Ekip, ipek fibroin, dopamin ve organik çözücüler kullanarak bu yeni ağ benzeri malzemeyi oluşturma yöntemini tesadüfen keşfettiklerini belirtiyorlar. Bu çığır açan buluş, hızlı bir şekilde katılaşabilen, yüksek çekme mukavemeti ve yapışkanlığa sahip lifler üretmeyi mümkün kılıyor. Araştırmacılar, kitosan ve borat tamponu ekleyerek bu liflerin mukavemetini ve yapışkanlığını artırmayı başardılar. Böylece bu Örümcek Adam ağı, 12 santimetrelik bir mesafeden kendi ağırlığının 80 katından fazla olan nesneleri çekebilme kapasitesine ulaştı.
Acil Durumlar ve Endüstriyel Uygulamalar İçin Potansiyel
Elbette, çalışma henüz erken aşamalarda ve bu malzemenin katılaşmadan önce onlarca metre mesafeye ulaşacak şekilde düzenlenmesi halinde, acil durumlar için pratik uygulamalar geliştirilebilir. Örneğin, kazara bir duvardan düşen dağcıların kendilerini kurtarması için son bir güvenlik önlemi olarak kullanılabilir. Ayrıca, ağır nesnelerin zorlu coğrafi koşullar altında çekilip kurtarılması için endüstriyel uygulamalar da geliştirilebilir.

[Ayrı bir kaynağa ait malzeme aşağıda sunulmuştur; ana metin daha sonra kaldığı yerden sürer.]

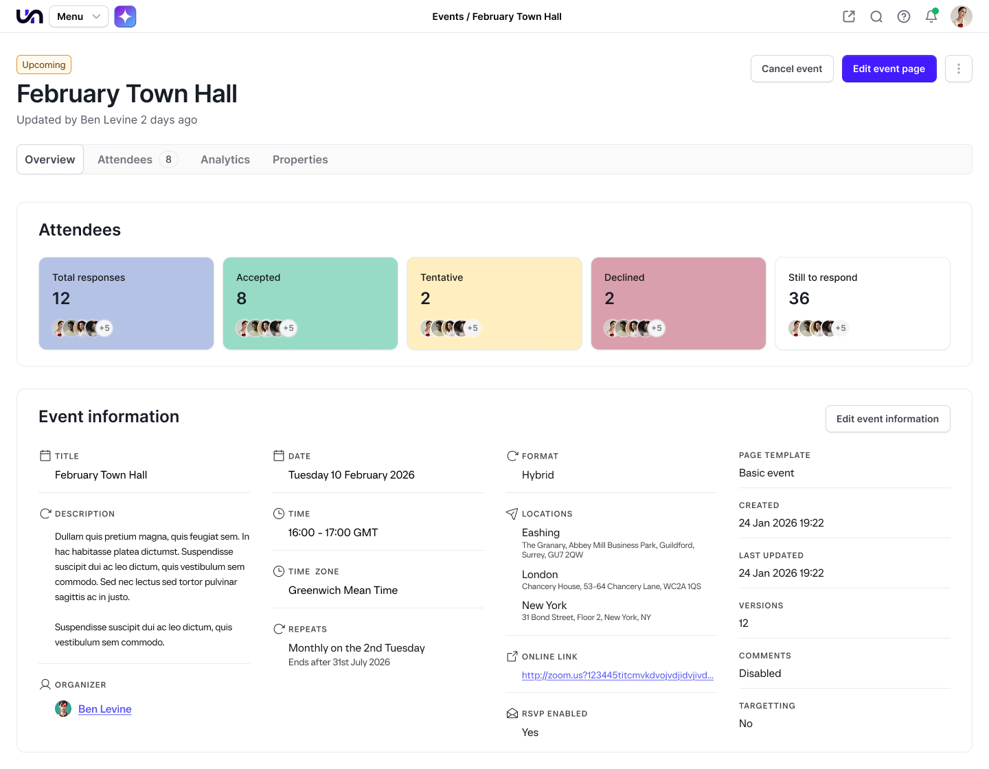Viewport: 989px width, 769px height.
Task: Click the green Accepted responses card
Action: point(310,303)
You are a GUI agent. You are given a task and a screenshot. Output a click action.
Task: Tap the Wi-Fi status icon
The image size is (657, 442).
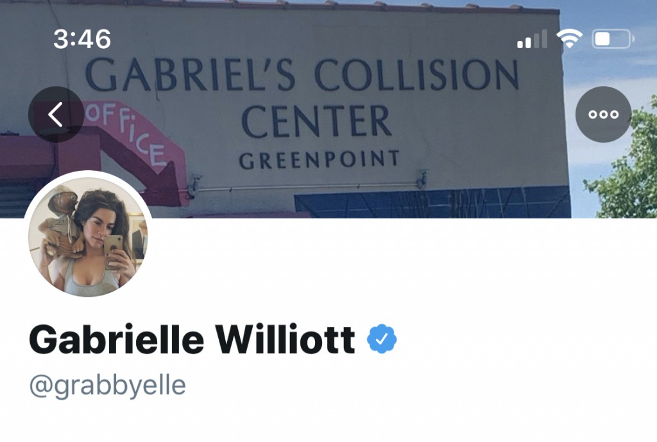tap(570, 39)
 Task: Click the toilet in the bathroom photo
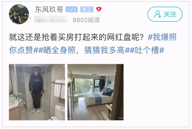[59, 112]
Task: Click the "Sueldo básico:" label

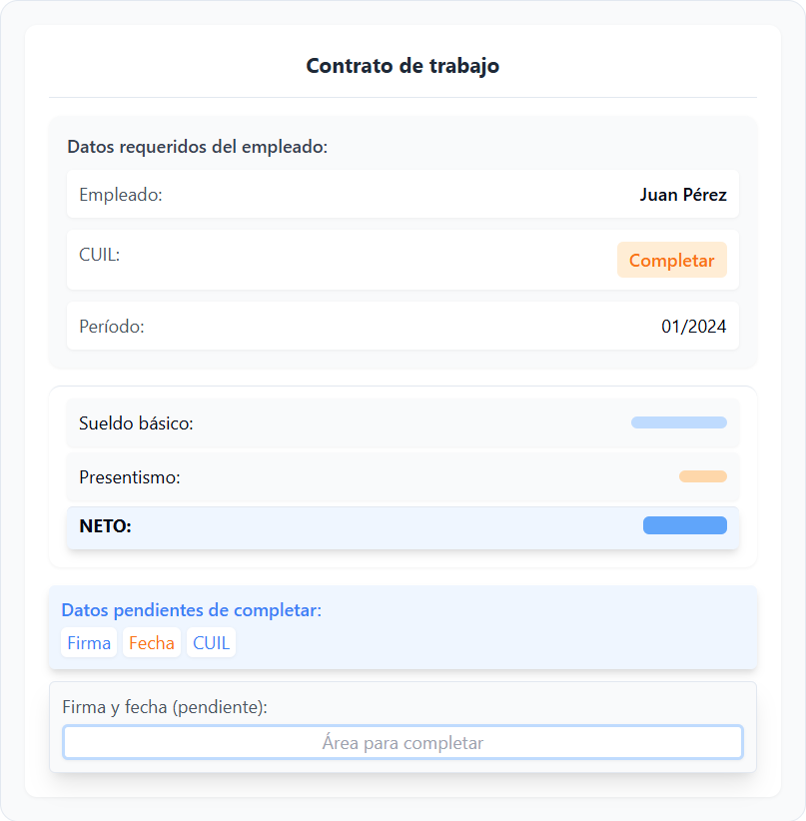Action: pos(136,423)

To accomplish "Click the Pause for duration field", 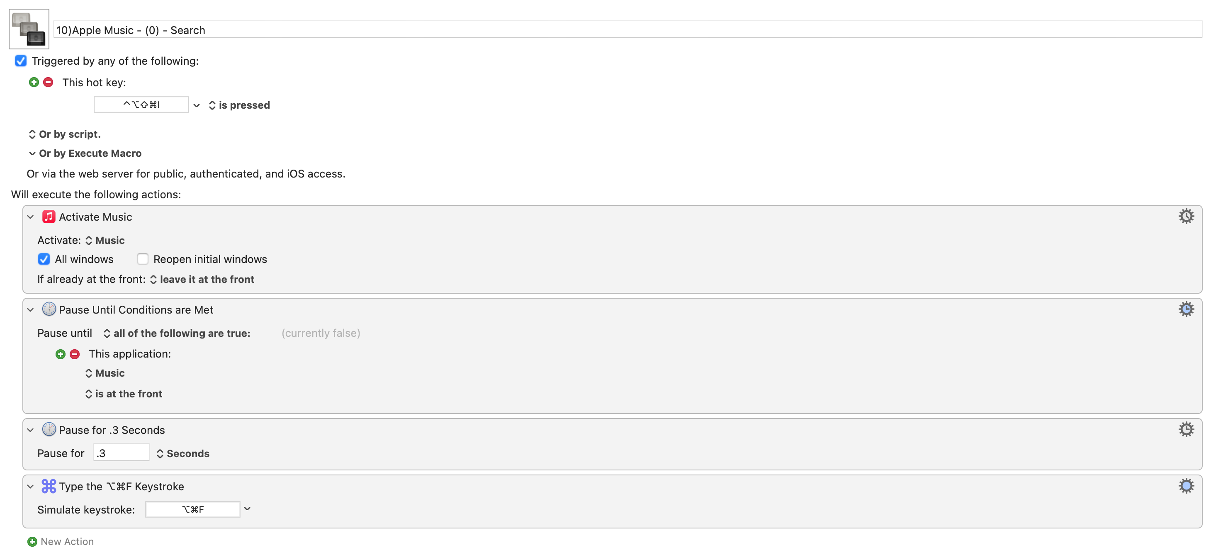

Öte yandan, bu malzemeyi eline geçiren küçük çocukların kendilerini Örümcek Adam sanarak yüksek binaların tepesinden atlamaları gibi tehlikeli durumların önüne geçmek için de önlem alınması gerektiği unutulmamalıdır. Çünkü müzisyen Eric Clapton‘ın küçük oğlu da dahil olmak üzere birçok çocuğun “Örümcek Adamcılık” oynayarak yüksek binalardan düşerek hayatını kaybettiği bir gerçektir. 5-10 yaş arasındaki çocukların hayal dünyalarında kendilerini Örümcek Adam gibi hissetmeleri oldukça yaygın bir durumdur ve bu keşif, küçük çocukları yüksek binalardan atlamaya cesaretlendirecek oyuncaklara dönüşmemelidir.